Objective>
Copy the rows from the line containing "You are a GUI" through the line containing "Viewport: 1242px width, 952px height.", swapping "click action" for "tap action" and changing nothing else.

Raw data>
----------------------------------------
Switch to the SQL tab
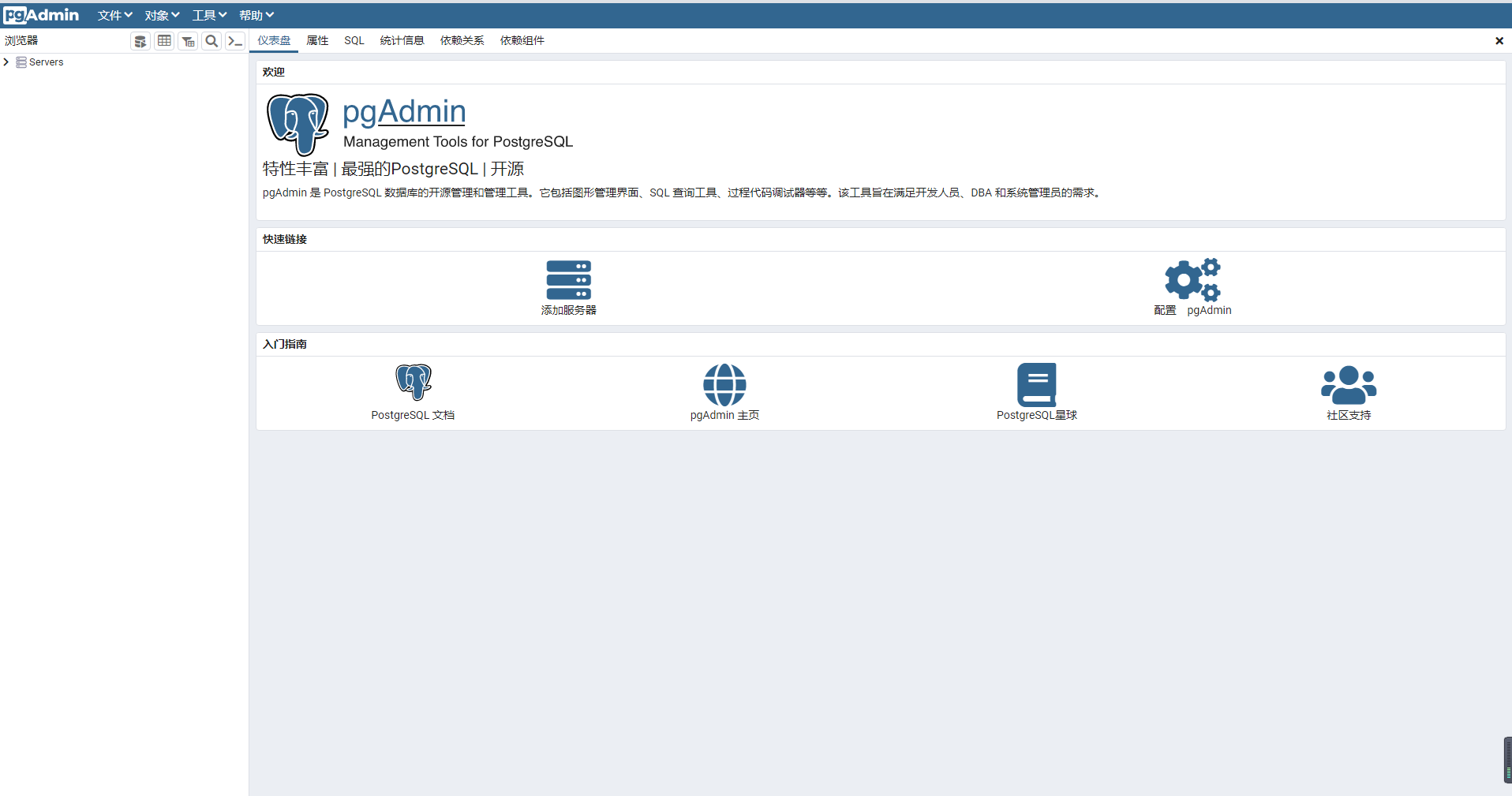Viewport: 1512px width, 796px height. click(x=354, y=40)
----------------------------------------
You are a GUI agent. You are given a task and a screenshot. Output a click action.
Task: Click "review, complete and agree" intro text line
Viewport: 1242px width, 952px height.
----------------------------------------
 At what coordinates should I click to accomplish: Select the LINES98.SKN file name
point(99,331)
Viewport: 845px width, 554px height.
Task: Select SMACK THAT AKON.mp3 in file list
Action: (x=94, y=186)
----------------------------------------
Exercise answer>
You are a GUI agent. You are given a task and a screenshot. Output a tap action.
Task: Click "review, complete and agree" intro text line
Viewport: 1242px width, 952px height.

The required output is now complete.